## [Records from a data source]
-- BEGIN --

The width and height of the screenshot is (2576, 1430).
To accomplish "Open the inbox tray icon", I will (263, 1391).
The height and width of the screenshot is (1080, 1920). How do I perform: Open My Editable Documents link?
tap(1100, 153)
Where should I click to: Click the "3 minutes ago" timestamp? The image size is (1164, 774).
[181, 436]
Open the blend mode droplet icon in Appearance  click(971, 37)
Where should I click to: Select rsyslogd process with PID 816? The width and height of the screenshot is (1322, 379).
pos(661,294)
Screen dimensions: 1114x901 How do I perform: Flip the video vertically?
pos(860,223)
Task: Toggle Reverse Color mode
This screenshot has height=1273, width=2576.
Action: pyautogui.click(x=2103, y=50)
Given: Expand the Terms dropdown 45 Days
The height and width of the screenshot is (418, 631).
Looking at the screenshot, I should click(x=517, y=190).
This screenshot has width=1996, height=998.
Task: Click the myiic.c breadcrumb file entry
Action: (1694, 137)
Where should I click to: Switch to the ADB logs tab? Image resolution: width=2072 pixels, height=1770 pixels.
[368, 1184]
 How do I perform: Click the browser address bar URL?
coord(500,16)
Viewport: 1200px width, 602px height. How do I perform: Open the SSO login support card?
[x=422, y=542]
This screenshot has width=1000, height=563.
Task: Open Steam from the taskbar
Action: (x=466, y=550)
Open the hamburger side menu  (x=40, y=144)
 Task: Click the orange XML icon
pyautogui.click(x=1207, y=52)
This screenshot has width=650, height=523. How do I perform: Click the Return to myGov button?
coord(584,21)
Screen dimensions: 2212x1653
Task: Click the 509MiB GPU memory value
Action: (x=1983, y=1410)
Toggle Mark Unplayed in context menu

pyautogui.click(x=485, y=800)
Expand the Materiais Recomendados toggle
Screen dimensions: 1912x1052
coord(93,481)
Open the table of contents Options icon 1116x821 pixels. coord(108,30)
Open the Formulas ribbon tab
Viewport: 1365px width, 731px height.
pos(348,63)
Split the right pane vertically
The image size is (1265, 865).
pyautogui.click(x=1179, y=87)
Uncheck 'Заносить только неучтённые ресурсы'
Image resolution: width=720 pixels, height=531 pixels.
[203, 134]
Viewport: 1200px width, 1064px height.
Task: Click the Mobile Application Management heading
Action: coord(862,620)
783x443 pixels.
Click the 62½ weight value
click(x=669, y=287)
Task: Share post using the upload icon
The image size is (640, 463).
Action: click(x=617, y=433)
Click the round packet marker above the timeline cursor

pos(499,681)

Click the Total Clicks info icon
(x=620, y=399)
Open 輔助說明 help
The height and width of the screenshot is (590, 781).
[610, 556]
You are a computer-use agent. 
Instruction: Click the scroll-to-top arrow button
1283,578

-- END --

## [SET EXERCISE]
Change "How do I perform" to "How can I do" wherever it occurs in the records above, and write out all the lines again with nothing else altered.

## [FINAL ANSWER]
The width and height of the screenshot is (2576, 1430).
To accomplish "Open the inbox tray icon", I will (263, 1391).
The height and width of the screenshot is (1080, 1920). How can I do: Open My Editable Documents link?
tap(1100, 153)
Where should I click to: Click the "3 minutes ago" timestamp? The image size is (1164, 774).
[181, 436]
Open the blend mode droplet icon in Appearance  click(971, 37)
Where should I click to: Select rsyslogd process with PID 816? The width and height of the screenshot is (1322, 379).
pos(661,294)
Screen dimensions: 1114x901 How can I do: Flip the video vertically?
pos(860,223)
Task: Toggle Reverse Color mode
This screenshot has height=1273, width=2576.
Action: pyautogui.click(x=2103, y=50)
Given: Expand the Terms dropdown 45 Days
The height and width of the screenshot is (418, 631).
Looking at the screenshot, I should click(x=517, y=190).
This screenshot has width=1996, height=998.
Task: Click the myiic.c breadcrumb file entry
Action: (1694, 137)
Where should I click to: Switch to the ADB logs tab? Image resolution: width=2072 pixels, height=1770 pixels.
[368, 1184]
 How can I do: Click the browser address bar URL?
coord(500,16)
Viewport: 1200px width, 602px height. How can I do: Open the SSO login support card?
[x=422, y=542]
This screenshot has width=1000, height=563.
Task: Open Steam from the taskbar
Action: (x=466, y=550)
Open the hamburger side menu  (x=40, y=144)
 Task: Click the orange XML icon
pyautogui.click(x=1207, y=52)
This screenshot has width=650, height=523. How can I do: Click the Return to myGov button?
coord(584,21)
Screen dimensions: 2212x1653
Task: Click the 509MiB GPU memory value
Action: (x=1983, y=1410)
Toggle Mark Unplayed in context menu

pyautogui.click(x=485, y=800)
Expand the Materiais Recomendados toggle
Screen dimensions: 1912x1052
coord(93,481)
Open the table of contents Options icon 1116x821 pixels. coord(108,30)
Open the Formulas ribbon tab
Viewport: 1365px width, 731px height.
pos(348,63)
Split the right pane vertically
The image size is (1265, 865).
pyautogui.click(x=1179, y=87)
Uncheck 'Заносить только неучтённые ресурсы'
Image resolution: width=720 pixels, height=531 pixels.
[203, 134]
Viewport: 1200px width, 1064px height.
Task: Click the Mobile Application Management heading
Action: coord(862,620)
783x443 pixels.
Click the 62½ weight value
click(x=669, y=287)
Task: Share post using the upload icon
The image size is (640, 463).
Action: click(x=617, y=433)
Click the round packet marker above the timeline cursor

pos(499,681)

Click the Total Clicks info icon
(x=620, y=399)
Open 輔助說明 help
The height and width of the screenshot is (590, 781).
[610, 556]
You are a computer-use agent. 
Instruction: Click the scroll-to-top arrow button
1283,578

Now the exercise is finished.